Juana Sánchez indica que los casos con mejor pronóstico son aquellos en los que los padres son conscientes de dónde está el problema y deciden colaborar; “independientemente de cómo sea el niño, si los padres entienden cuál es el papel que tienen que empezar a ejercer, el problema tiene fácil solución”, puntualiza. Ana Cerezo, psicóloga social, defiende del mismo modo que resulta más sencillo trabajar con los padres y que sean ellos quienes introduzcan los cambios en sus hijos. Otro método empleado, para concienciar a los mismos de su importante papel en el asunto, consiste en realizar la terapia con el niño mientras los padres están presentes, “hablo con el niño e intento que mejore comportamientos teniendo a los padres delante, porque así indirectamente los padres van aprendiendo”, argumenta la psicóloga.

Una vez puesto en práctica el proceso de reconducción del menor, hay que hacer balance y ver la evolución y resultado obtenido.
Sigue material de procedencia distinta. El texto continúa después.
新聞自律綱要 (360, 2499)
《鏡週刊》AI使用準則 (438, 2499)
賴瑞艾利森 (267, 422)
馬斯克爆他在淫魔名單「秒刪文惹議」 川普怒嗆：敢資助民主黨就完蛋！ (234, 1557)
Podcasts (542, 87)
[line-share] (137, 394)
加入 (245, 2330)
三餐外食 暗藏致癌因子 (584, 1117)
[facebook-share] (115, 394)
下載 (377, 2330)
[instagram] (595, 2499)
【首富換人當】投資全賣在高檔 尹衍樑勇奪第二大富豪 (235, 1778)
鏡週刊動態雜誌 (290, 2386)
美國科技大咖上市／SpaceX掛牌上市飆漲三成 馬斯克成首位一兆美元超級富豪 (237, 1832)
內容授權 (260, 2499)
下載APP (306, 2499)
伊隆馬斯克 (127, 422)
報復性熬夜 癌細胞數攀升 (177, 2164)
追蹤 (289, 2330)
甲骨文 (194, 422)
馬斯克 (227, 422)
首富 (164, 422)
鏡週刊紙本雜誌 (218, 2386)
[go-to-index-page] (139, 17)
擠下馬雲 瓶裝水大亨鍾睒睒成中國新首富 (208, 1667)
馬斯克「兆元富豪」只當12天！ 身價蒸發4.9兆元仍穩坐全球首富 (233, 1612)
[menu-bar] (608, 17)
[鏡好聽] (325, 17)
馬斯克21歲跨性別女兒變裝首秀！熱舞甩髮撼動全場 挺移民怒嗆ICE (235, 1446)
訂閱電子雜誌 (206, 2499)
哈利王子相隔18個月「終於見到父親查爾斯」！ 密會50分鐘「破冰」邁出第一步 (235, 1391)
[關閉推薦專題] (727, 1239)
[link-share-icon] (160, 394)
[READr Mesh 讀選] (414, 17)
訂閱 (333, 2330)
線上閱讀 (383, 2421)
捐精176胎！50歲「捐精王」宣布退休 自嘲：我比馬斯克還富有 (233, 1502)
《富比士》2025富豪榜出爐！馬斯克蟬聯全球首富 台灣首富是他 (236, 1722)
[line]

Determinar que un caso quede “cerrado” y resuelto no es tarea sencilla, ya que, como dice José Ignacio Peinado, “un caso puede estar cerrado aparentemente y reabrirse por cualquier circunstancia, como por ejemplo cuando el niño entra en la adolescencia”. A pesar de ello, se considera que un caso ha finalizado cuando la familia empieza a funcionar como tal, gracias al cambio de dinámica de padres e hijos; y cuando las causas que originaron la mala conducta, al igual que sus consecuencias, han terminado.

Futuro

La recuperación de los trastornos de conducta es un asunto complicado, difícil y costoso, pero una vez que el menor es consciente de los progresos y de su propio avance, se siente mejor. “El niño agradece mucho que tú le enseñes a resolver las cosas de otra manera para que sea más gratificante”, afirma la psicóloga Cerezo. Gracias a las diferentes terapias y métodos empleados por los profesionales, tanto de los Servicios Sociales como de centros educativos o de unidades de salud mental, estos menores toman conciencia del asunto y aprenden nuevas formas de comportamiento para alejar el sufrimiento con el que, hasta ahora, han estado acostumbrados a convivir.